Shareholders also approved the domestication of GigCapital7 from the Cayman Islands to Delaware, interim and post-closing governing documents, a new capital structure authorizing 600,000,000 common shares, 15,000,000 Class B common shares and 10,000,000 preferred shares, an equity incentive plan, and a classified eight-member board effective at closing.
Positive
- Shareholder approval of transformative merger: GigCapital7 shareholders approved the business combination with Hadron Energy, Inc. and related share issuance of up to an estimated 60,000,000 post-combination shares, clearing a major milestone toward completing the transaction.
- Corporate domestication and governance reset approved: Investors backed moving the company from the Cayman Islands to Delaware, adopting new governing documents, expanding authorized capital to 600,000,000 common shares, and approving an equity incentive plan to support the combined company’s structure and incentives.
Negative
- None.
Insights
GigCapital7 wins shareholder backing for Hadron merger and U.S. domestication.
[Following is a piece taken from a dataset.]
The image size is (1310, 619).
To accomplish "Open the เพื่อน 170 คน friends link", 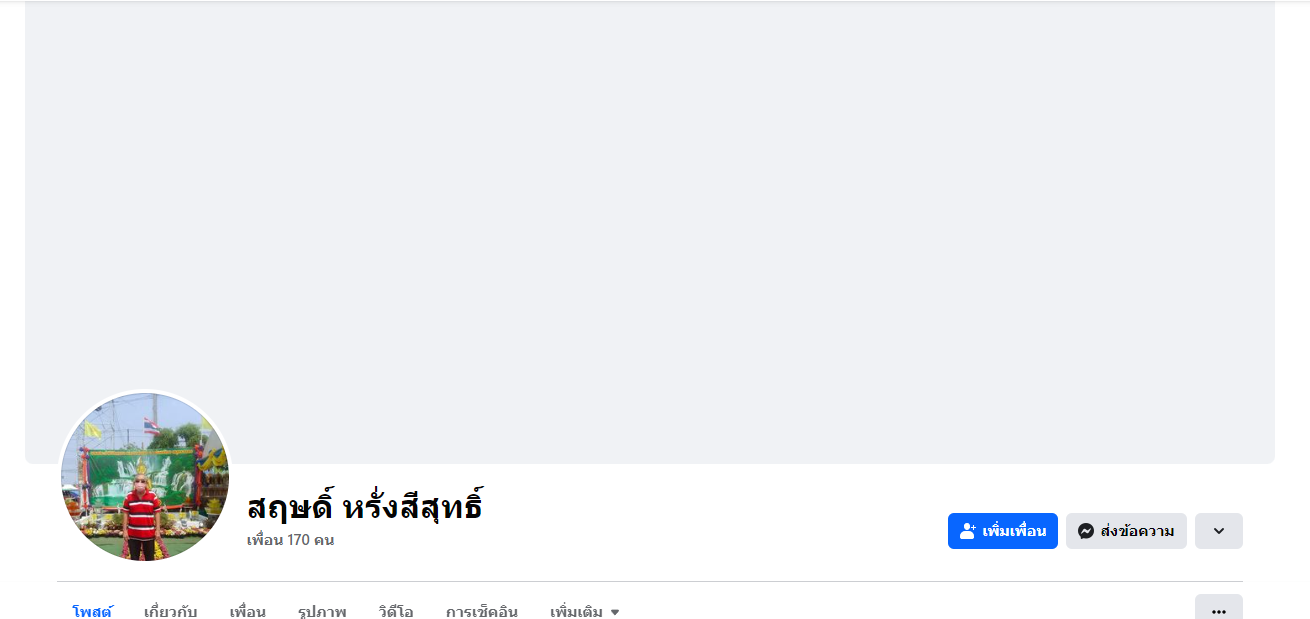I will point(290,540).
The extraordinary meeting results show strong support for GigCapital7’s combination with Hadron Energy, Inc.. Holders approved the business combination agreement, the merger structure, and issuing up to an estimated 60,000,000 post-combination shares to Hadron stockholders.
Investors also backed domestication from the Cayman Islands to Delaware and new governing documents, including a classified board and expanded authorized capital of 600,000,000 common shares. An equity incentive plan for Hadron was approved, aligning future compensation with equity. Overall, this clears key shareholder hurdles ahead of closing, while completion still depends on regulatory clearances and other stated conditions.